Here is how this project compares to Karpathy's training optimisation loop.

Karpathy's autoresearch This project
What changes train.py system_prompt.md
Constraint code must run and produce val_bpb prompt must be <1000 chars
Metric val_bpb (validation loss) tool-call accuracy (0.0-1.0)
Eval cost run training for 5 min run 10 API calls (~30s)
Search space hyperparameters, architecture instructions, reasoning frameworks, decision logic
Cost GPU compute ~$0.10/experiment in API calls
Optimizer Claude Opus (via Claude Code) Claude Opus (via Claude Code)
Base model GPT-2 (124M params) Claude Sonnet 4.6
Test data text in, text out (next-token prediction) support requests in, tool calls out (agent actions)
Meta-instructions program.md tells agent how to think about ML research program.md tells agent how to think about prompt engineering

The core insight is the same: a well-written program.md turns an AI agent into an autonomous researcher. The agent forms hypotheses, runs experiments, analyzes failures, and iterates without human intervention.

Two-Phase Architecture

PHASE 1: Build the Exam (adversarial test generation)
  > Generate test cases that cause failures even with good prompting
  > Human reviews and freezes test suite
  > Run once

PHASE 2: Study for the Exam (autonomous prompt optimization)
  > Agent iterates on system_prompt.md overnight
  > Keeps improvements, reverts failures
  > You wake up to a better prompt and experiment history
  > Runs autonomously, like autoresearch

The two phases never run simultaneously. The adversarial agent builds the exam; the optimizer agent studies for it. This separation matters: the optimizer can't move the goalposts by weakening the tests.

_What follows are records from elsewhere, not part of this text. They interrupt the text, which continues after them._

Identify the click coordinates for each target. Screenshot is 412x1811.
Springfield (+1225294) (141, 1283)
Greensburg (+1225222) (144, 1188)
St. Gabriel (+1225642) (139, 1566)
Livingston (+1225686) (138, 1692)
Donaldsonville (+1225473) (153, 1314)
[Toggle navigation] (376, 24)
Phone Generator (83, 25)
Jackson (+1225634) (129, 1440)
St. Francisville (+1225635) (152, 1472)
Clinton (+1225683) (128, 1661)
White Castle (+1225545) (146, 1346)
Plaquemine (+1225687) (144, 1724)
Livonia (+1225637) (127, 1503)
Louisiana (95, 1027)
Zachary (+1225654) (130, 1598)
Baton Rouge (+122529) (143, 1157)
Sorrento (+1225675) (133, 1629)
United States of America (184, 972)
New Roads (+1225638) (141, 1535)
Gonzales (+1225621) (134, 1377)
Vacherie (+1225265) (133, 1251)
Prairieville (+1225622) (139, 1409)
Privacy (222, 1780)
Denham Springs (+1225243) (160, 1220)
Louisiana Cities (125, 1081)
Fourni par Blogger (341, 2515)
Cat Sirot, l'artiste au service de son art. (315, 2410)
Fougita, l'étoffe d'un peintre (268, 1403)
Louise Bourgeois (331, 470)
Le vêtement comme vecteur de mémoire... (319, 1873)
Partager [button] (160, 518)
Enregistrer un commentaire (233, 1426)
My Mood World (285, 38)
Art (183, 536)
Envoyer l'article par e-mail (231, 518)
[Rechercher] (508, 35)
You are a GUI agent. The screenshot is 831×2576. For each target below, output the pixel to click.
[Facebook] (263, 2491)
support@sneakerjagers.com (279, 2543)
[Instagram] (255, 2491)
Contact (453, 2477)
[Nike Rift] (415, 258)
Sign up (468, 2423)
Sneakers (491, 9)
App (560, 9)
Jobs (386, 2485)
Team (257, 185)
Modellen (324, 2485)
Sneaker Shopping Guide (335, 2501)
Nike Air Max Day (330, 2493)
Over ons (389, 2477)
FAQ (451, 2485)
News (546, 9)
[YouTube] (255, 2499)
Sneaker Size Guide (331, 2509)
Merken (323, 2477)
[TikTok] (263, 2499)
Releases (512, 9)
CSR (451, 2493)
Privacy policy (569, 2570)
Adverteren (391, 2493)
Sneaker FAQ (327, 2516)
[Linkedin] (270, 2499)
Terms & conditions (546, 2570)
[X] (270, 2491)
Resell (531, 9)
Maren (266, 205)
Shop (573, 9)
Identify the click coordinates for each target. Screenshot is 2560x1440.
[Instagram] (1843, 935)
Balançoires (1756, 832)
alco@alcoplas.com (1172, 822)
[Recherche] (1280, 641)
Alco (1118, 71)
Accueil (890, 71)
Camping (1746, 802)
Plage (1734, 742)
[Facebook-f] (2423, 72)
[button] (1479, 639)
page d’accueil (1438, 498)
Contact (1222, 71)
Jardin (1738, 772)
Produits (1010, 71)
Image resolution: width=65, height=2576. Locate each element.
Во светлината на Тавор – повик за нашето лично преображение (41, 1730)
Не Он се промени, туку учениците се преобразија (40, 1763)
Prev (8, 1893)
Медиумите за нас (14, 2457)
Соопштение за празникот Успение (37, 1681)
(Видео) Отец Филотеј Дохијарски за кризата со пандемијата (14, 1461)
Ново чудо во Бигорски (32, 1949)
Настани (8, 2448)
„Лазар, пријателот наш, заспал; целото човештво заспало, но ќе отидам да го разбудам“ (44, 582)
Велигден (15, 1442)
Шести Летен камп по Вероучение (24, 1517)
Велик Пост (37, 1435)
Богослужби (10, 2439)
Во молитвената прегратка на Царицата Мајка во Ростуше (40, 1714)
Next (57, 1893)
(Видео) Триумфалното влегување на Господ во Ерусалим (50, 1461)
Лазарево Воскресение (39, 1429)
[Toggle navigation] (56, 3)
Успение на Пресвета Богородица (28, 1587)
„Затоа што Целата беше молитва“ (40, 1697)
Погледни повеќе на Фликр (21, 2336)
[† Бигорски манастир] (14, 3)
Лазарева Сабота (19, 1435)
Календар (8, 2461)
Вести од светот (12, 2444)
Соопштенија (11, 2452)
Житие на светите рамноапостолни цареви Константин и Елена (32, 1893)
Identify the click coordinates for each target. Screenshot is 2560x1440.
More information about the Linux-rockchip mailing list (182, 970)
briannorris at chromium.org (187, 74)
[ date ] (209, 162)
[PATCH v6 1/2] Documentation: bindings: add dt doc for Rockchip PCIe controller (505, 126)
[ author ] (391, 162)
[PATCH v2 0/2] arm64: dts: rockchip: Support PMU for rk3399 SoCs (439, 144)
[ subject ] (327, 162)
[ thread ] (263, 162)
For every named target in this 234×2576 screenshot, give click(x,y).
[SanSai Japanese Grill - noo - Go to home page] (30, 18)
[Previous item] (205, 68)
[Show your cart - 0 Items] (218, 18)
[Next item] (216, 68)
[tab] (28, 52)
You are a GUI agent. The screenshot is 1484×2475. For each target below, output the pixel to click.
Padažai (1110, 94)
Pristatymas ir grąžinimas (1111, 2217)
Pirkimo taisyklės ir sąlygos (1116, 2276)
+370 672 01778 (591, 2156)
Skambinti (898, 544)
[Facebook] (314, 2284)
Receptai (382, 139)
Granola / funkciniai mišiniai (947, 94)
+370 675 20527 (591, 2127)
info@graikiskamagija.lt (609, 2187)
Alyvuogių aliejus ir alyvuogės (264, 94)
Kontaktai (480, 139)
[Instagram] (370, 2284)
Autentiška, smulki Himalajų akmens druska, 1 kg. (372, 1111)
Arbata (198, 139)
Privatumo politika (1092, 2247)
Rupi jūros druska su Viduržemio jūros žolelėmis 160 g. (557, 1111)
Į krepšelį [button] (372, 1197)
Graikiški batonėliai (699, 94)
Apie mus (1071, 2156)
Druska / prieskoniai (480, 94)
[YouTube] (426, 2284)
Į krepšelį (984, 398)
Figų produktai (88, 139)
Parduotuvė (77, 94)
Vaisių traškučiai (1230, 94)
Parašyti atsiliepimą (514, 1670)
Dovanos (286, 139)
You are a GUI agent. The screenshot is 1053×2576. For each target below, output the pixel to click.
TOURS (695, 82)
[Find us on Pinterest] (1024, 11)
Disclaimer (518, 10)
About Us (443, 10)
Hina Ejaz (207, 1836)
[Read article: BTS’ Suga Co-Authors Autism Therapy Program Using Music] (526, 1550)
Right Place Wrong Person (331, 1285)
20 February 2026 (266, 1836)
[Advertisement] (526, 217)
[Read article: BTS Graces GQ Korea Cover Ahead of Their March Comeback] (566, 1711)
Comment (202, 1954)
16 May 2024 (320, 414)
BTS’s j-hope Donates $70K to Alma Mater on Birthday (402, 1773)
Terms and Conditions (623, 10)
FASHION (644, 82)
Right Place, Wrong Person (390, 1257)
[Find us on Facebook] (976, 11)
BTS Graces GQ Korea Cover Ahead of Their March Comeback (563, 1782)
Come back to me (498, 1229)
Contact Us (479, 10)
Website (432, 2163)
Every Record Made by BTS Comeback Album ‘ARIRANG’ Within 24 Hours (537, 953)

A frozen test suite of 10 adversarial support scenarios tests the agent on complex policy decisions: chargeback handling, partner referral windows, wire transfer routing, absent field detection, multi-request prioritization. Each test case is iteratively refined until the model fails, exploiting real LLM limitations (attention dilution, strong signal inhibition, temporal ambiguity, etc.).

See research-spec.md for the full design document.

Evaluation: Gradient Through Discrete Scoring

A key challenge: tool calls are discrete (right tool or wrong tool), but optimization needs gradient. A binary pass/fail score across 10 tests gives almost no signal for the optimizer to work with.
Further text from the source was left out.